Что касается пейзажных картин в дневниках, то они подчас не уступают в изобразительной силе лучшим бунинским рассказам. Только, пожалуй, еще более настойчиво, чем в "чистой" прозе, проводится (на протяжении десятилетий!) контраст между величием и красотой природы и убожеством, грязью, нищетой, жестокостью, даже дикостью деревенского человека, глубоко прячущего и стесняющегося своих добрых чувств как чего-то потаенного, запретного.

Навестив 108-летнего Таганка, живущего в богатой крестьянской семье, Бунин с горечью отмечает: "И чего тут выдумывать рассказы – достаточно написать хоть одну нашу прогулку". И вправду, "невыдуманное" страшнее написанного.
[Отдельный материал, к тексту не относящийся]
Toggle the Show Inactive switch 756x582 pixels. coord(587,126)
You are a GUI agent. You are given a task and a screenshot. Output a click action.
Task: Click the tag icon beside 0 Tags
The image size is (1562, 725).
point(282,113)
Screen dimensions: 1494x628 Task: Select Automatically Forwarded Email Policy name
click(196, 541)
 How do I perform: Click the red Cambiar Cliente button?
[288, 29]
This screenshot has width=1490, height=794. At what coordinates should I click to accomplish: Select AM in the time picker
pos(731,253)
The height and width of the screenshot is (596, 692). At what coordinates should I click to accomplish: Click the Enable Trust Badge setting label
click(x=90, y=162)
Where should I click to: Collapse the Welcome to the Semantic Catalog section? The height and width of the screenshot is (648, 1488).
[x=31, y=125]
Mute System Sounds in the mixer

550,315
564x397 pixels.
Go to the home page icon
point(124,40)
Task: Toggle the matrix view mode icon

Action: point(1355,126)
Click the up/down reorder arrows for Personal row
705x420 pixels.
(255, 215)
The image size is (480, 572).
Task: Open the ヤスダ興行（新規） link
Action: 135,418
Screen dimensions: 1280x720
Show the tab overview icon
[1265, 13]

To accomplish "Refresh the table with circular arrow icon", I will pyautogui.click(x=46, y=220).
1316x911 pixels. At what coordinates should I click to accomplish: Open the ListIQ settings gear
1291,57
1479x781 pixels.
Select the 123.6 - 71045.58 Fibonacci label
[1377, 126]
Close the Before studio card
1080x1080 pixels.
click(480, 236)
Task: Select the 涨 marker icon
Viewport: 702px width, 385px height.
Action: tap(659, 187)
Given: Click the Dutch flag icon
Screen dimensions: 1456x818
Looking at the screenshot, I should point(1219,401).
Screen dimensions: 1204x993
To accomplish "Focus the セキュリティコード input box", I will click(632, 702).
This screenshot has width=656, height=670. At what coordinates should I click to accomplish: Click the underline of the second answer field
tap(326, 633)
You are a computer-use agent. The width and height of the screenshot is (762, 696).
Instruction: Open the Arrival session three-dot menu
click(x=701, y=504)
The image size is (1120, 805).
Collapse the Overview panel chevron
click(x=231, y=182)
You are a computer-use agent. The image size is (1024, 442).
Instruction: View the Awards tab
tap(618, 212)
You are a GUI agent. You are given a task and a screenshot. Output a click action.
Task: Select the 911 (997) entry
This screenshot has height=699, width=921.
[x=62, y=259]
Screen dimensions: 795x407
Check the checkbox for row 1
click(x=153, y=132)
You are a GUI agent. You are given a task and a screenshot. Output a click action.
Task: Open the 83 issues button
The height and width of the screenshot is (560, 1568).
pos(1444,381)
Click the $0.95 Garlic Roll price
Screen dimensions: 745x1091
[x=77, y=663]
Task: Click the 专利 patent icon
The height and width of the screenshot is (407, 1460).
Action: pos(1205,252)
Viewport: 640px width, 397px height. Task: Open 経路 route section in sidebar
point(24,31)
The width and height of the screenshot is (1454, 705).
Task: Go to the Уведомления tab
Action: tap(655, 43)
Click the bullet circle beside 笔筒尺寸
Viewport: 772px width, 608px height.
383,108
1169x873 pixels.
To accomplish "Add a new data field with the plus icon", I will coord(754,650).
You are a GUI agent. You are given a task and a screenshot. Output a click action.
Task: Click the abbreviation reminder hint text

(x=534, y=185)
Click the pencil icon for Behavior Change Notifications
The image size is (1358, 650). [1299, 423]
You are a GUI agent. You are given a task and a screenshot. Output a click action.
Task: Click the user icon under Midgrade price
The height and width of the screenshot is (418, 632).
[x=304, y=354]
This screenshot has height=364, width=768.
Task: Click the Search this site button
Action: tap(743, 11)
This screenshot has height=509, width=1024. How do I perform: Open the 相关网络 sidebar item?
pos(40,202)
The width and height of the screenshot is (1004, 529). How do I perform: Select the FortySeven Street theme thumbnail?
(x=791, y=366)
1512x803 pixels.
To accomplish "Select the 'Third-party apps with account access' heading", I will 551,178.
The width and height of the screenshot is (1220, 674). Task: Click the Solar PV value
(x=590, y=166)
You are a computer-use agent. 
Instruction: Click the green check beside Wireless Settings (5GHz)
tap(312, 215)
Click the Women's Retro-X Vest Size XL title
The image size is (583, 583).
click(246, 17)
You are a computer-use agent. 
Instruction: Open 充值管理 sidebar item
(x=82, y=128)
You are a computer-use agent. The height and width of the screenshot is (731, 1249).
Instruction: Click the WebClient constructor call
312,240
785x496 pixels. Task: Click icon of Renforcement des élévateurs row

В выросшем из этой "прогулки" прекрасном рассказе "Древний человек" (законченном уже через три дня-8 июля 1911 года) трагизм все-таки смягчен "формой" пространными диалогами, художественными подробностями, тюканьем сверчка, появлением дымчатой кошки ("сбежала на землю – и стала невидима"). Здесь же, в дневнике, ничто не отвлекает от главного, все обнажено до степени телеграфной строки, извещающей о человеческой беде: сам Таганок – "милый, трогательный, детски простой" и – "Ему не дают есть, не дают чаю – "ничтожности жалеют"…"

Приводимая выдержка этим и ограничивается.